UK Parliament / Open data

Counter-Terrorism and Sentencing Bill

My Lords, I heard what the noble Lord, Lord McCrea, said, and he seemed to accept that the aggravating factor should be proved to a court, on admissible evidence, to the criminal standard of proof. He did not answer the point that there ought to be a trial of the issue.

The noble Lord, Lord Ponsonby, had sympathy for the principles behind our amendment. He preferred the idea of a Newton hearing before a judge to the possibility of jury trial to determine a terrorist connection.

That is a compromise position that is allowed for in my amendment, where the interests of justice require that there should not be a jury trial. The important thing is that this issue should be tried on evidence, not simply permission for there to be evidence, if the judge deciding the issue decides to have evidence; or, otherwise, that the court must listen to representations—that is submissions, which are necessarily partial.

The reason our amendment is framed in the way it is is that we believe in trial by jury. Since the aggravation of having a terrorist connection changes the whole nature of the offence, to have that issue tried by jury is, we say, consonant with our way of doing criminal justice and consonant with the way we have always conducted criminal trials.

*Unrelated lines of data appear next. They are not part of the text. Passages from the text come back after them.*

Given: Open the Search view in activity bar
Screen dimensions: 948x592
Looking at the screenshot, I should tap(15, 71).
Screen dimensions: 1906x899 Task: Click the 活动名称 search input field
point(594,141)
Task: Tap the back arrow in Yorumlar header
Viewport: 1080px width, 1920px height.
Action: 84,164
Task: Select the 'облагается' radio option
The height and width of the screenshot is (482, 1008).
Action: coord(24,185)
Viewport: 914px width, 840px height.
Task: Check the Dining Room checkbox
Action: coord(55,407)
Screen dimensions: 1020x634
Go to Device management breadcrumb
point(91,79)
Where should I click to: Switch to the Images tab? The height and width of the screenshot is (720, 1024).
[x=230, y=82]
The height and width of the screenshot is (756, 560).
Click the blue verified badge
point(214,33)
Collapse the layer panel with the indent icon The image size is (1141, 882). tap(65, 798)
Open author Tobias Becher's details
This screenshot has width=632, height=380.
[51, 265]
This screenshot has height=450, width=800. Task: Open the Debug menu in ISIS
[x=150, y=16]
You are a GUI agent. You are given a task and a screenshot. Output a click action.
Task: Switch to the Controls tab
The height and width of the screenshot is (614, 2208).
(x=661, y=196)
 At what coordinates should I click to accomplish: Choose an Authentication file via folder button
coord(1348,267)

The Minister suggested that this amendment represented a significant divergence from the criminal justice system. Most of his speech was, with respect, devoted to establishing that point. However, the Bill and much of the counterterrorist legislation of the last few years have involved such divergence. What is unique about the Bill is that the aggravating factor can raise a pretty commonplace offence into an offence of terrorism, with very severe consequences. I have heard nothing to answer the point that establishing that terrorist connection in a trial, on admissible evidence, before a jury or, in suitable cases, a judge, should be the way to proceed.

Nothing that I have heard from the Minister or the noble Lord, Lord McCrea, allowed for the possibility that an offender guilty of only the basic offence, but not guilty of committing an offence with a terrorist connection, would nevertheless be sentenced following a judge who heard only representations on the basis of the aggravated offence, with all the consequences that that would have. That is what runs counter to our criminal justice system.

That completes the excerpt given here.